Work instructions: Repeat every record exactly.

Pixel coordinate grounding data:
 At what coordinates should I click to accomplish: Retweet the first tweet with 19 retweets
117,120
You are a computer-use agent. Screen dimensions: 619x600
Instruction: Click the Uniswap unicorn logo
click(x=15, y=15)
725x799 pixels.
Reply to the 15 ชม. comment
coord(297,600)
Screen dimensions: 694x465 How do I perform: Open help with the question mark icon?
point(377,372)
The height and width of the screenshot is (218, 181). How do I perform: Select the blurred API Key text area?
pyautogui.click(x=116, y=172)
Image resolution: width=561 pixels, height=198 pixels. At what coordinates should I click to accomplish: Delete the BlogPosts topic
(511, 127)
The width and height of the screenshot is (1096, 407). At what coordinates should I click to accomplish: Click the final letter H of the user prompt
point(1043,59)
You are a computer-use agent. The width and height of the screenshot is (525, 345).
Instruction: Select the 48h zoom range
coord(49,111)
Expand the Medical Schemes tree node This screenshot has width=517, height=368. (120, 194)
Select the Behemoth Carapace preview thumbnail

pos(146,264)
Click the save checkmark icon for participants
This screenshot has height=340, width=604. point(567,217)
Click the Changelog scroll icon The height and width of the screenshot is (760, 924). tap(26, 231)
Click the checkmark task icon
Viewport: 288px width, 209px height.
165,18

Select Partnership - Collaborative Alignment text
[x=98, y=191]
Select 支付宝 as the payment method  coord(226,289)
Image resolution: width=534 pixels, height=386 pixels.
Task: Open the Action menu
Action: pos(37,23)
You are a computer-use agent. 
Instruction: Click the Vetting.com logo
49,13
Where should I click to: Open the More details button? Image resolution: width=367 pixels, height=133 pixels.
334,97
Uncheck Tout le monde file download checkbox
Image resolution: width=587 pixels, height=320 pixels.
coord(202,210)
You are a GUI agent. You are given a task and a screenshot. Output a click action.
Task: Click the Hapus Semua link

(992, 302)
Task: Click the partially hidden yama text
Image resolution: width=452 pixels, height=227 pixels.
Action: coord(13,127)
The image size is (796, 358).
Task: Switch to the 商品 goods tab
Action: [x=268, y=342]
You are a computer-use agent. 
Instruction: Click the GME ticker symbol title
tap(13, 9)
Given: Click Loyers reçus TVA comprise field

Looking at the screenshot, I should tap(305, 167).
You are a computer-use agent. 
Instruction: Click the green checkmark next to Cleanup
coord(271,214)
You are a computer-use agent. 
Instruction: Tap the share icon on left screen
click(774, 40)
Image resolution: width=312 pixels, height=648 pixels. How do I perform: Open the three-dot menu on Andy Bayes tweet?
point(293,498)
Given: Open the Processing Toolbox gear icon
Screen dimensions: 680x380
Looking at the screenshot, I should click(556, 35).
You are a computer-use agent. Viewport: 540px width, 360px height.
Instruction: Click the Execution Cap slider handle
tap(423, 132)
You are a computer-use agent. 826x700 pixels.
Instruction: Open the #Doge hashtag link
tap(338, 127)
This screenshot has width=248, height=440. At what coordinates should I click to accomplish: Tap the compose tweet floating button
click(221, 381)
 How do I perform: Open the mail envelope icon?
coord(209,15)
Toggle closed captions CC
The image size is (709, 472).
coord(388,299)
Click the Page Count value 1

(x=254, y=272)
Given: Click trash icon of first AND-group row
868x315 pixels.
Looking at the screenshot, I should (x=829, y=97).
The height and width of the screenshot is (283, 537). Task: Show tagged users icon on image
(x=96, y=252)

Final answer:
 At what coordinates should I click to accomplish: Retweet the first tweet with 19 retweets
117,120
You are a computer-use agent. Screen dimensions: 619x600
Instruction: Click the Uniswap unicorn logo
click(x=15, y=15)
725x799 pixels.
Reply to the 15 ชม. comment
coord(297,600)
Screen dimensions: 694x465 How do I perform: Open help with the question mark icon?
point(377,372)
The height and width of the screenshot is (218, 181). How do I perform: Select the blurred API Key text area?
pyautogui.click(x=116, y=172)
Image resolution: width=561 pixels, height=198 pixels. At what coordinates should I click to accomplish: Delete the BlogPosts topic
(511, 127)
The width and height of the screenshot is (1096, 407). At what coordinates should I click to accomplish: Click the final letter H of the user prompt
point(1043,59)
You are a computer-use agent. The width and height of the screenshot is (525, 345).
Instruction: Select the 48h zoom range
coord(49,111)
Expand the Medical Schemes tree node This screenshot has width=517, height=368. (120, 194)
Select the Behemoth Carapace preview thumbnail

pos(146,264)
Click the save checkmark icon for participants
This screenshot has height=340, width=604. point(567,217)
Click the Changelog scroll icon The height and width of the screenshot is (760, 924). tap(26, 231)
Click the checkmark task icon
Viewport: 288px width, 209px height.
165,18

Select Partnership - Collaborative Alignment text
[x=98, y=191]
Select 支付宝 as the payment method  coord(226,289)
Image resolution: width=534 pixels, height=386 pixels.
Task: Open the Action menu
Action: pos(37,23)
You are a computer-use agent. 
Instruction: Click the Vetting.com logo
49,13
Where should I click to: Open the More details button? Image resolution: width=367 pixels, height=133 pixels.
334,97
Uncheck Tout le monde file download checkbox
Image resolution: width=587 pixels, height=320 pixels.
coord(202,210)
You are a GUI agent. You are given a task and a screenshot. Output a click action.
Task: Click the Hapus Semua link

(992, 302)
Task: Click the partially hidden yama text
Image resolution: width=452 pixels, height=227 pixels.
Action: coord(13,127)
The image size is (796, 358).
Task: Switch to the 商品 goods tab
Action: [x=268, y=342]
You are a computer-use agent. 
Instruction: Click the GME ticker symbol title
tap(13, 9)
Given: Click Loyers reçus TVA comprise field

Looking at the screenshot, I should tap(305, 167).
You are a computer-use agent. 
Instruction: Click the green checkmark next to Cleanup
coord(271,214)
You are a computer-use agent. 
Instruction: Tap the share icon on left screen
click(774, 40)
Image resolution: width=312 pixels, height=648 pixels. How do I perform: Open the three-dot menu on Andy Bayes tweet?
point(293,498)
Given: Open the Processing Toolbox gear icon
Screen dimensions: 680x380
Looking at the screenshot, I should click(556, 35).
You are a computer-use agent. Viewport: 540px width, 360px height.
Instruction: Click the Execution Cap slider handle
tap(423, 132)
You are a computer-use agent. 826x700 pixels.
Instruction: Open the #Doge hashtag link
tap(338, 127)
This screenshot has width=248, height=440. At what coordinates should I click to accomplish: Tap the compose tweet floating button
click(221, 381)
 How do I perform: Open the mail envelope icon?
coord(209,15)
Toggle closed captions CC
The image size is (709, 472).
coord(388,299)
Click the Page Count value 1

(x=254, y=272)
Given: Click trash icon of first AND-group row
868x315 pixels.
Looking at the screenshot, I should (x=829, y=97).
The height and width of the screenshot is (283, 537). Task: Show tagged users icon on image
(x=96, y=252)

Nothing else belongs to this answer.